Jayd hurle dans mon dos. Le monde arrive. La Mokshi sera réécrite, renaîtra, s’échappera de la Légion.
Et voilà que j’ai enfin ma mémoire à portée de main, ainsi que le moyen de tout effacer de nouveau. Que choisir ? Je suis venue des dizaines de fois ici choisir l’un ou l’autre. Nous étions tellement résolues, Jayd et cette femme que j’ai été. Mais est-ce que je veux redevenir cette femme-là ? Seigneure Mokshi, résolue et prête à tout sacrifier – son vaisseau, ses enfants, son utérus, sa mémoire – pour obtenir de quoi sortir de la Légion ? Est-ce que je dois redevenir elle, ou est-ce qu’elle aussi n’est qu’un moyen, une correction temporaire mais indispensable pour me conduire là où je suis maintenant ? Je réfléchis aux fragments de mémoire dont je dispose, à ceux dont on m’a parlé, et je me demande si tout cela est conçu pour m’amener à cet endroit et à cet instant. À ce choix. À être quelqu’un que j’ai été, ou à recommencer de zéro, à tomber amoureuse de Jayd. Suis-je condamnée à l’aimer et à être détruite par cet amour ?
L’un ou l’autre.
Je pense aux choix de Das Muni – empoisonner et estropier, mais aussi guérir et redonner naissance. Je pense à Arankadash et à la roue dentée dont elle s’est occupée comme d’une enfant jusqu’à ce que le monde vienne la lui prendre. Je pense à Casamir et à l’amour qu’elle a perdu dans les fosses de recyclage, je pense à ses histoires sans fin. Et je me demande si je ne me serais pas placée face à un faux dilemme.
On a toujours davantage que deux choix.
Je m’écarte de la console.

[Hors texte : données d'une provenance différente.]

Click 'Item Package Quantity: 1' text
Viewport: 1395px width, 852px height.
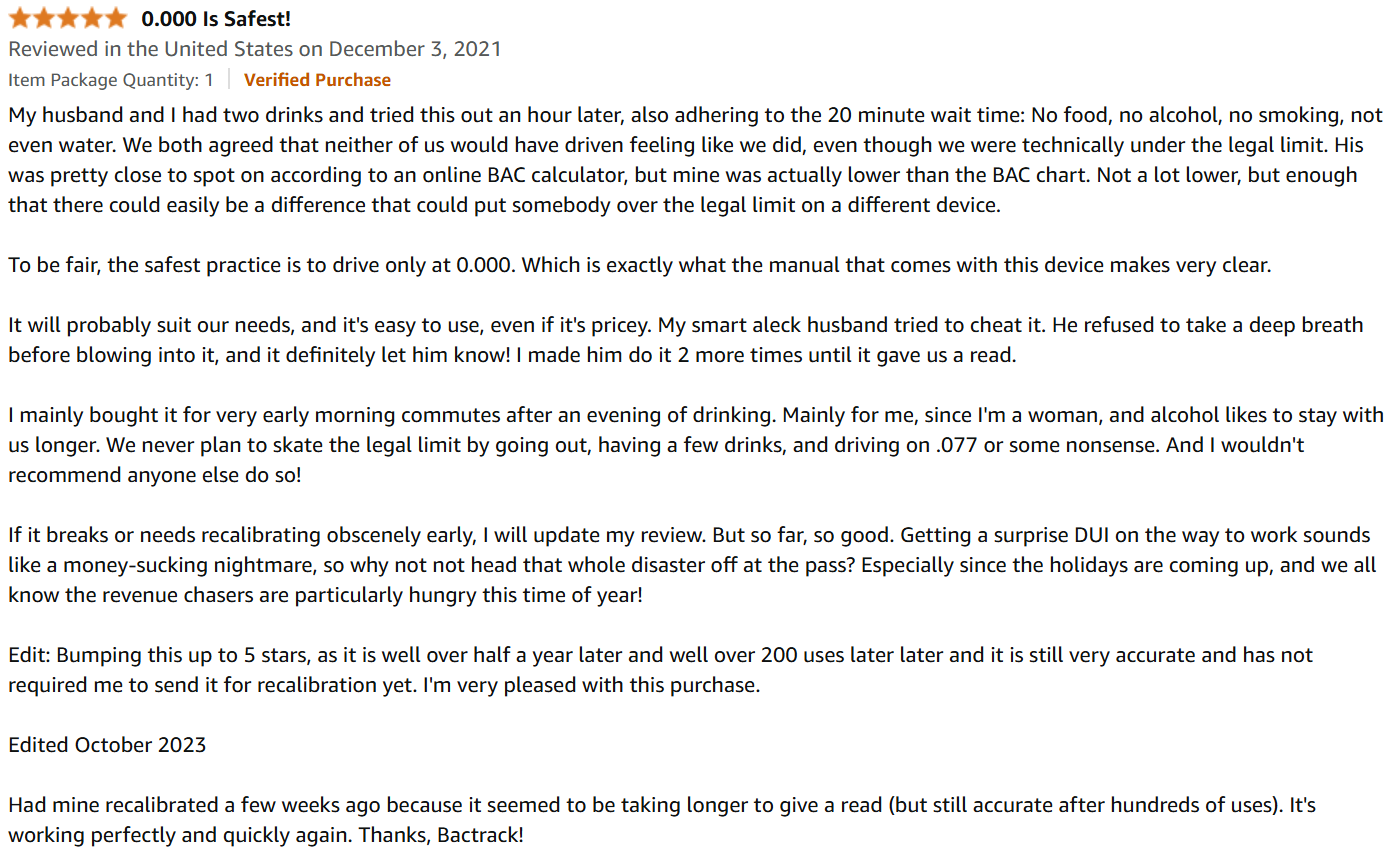click(111, 80)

Derrière moi, Jayd halète. Elle n’a pas besoin en ce moment d’une cheffe de guerre, d’une générale ou d’une tacticienne. La tacticienne nous a conduites dans cet endroit, mais il faut qu’une personne très différente nous en sorte. Il faut que je nous en fasse sortir.
J’opte donc pour un autre choix.
Je ne choisis ni l’un ni l’autre. Je choisis la femme que je suis devenue, pas celle que j’étais, pas celle que je peux être. Celle que je suis. Comme mes versions antérieures, je regarde les rangées de portes qui conduisent à mon évasion, mais contrairement à elles, je n’en franchis aucune. Pour le moment.
Je prends la main de Jayd. Ensemble, nous recréerons la Mokshi, comme nous l’avons prévu il y a tant de rotations.
Mais il faut que ce soit notre ultime action en commun.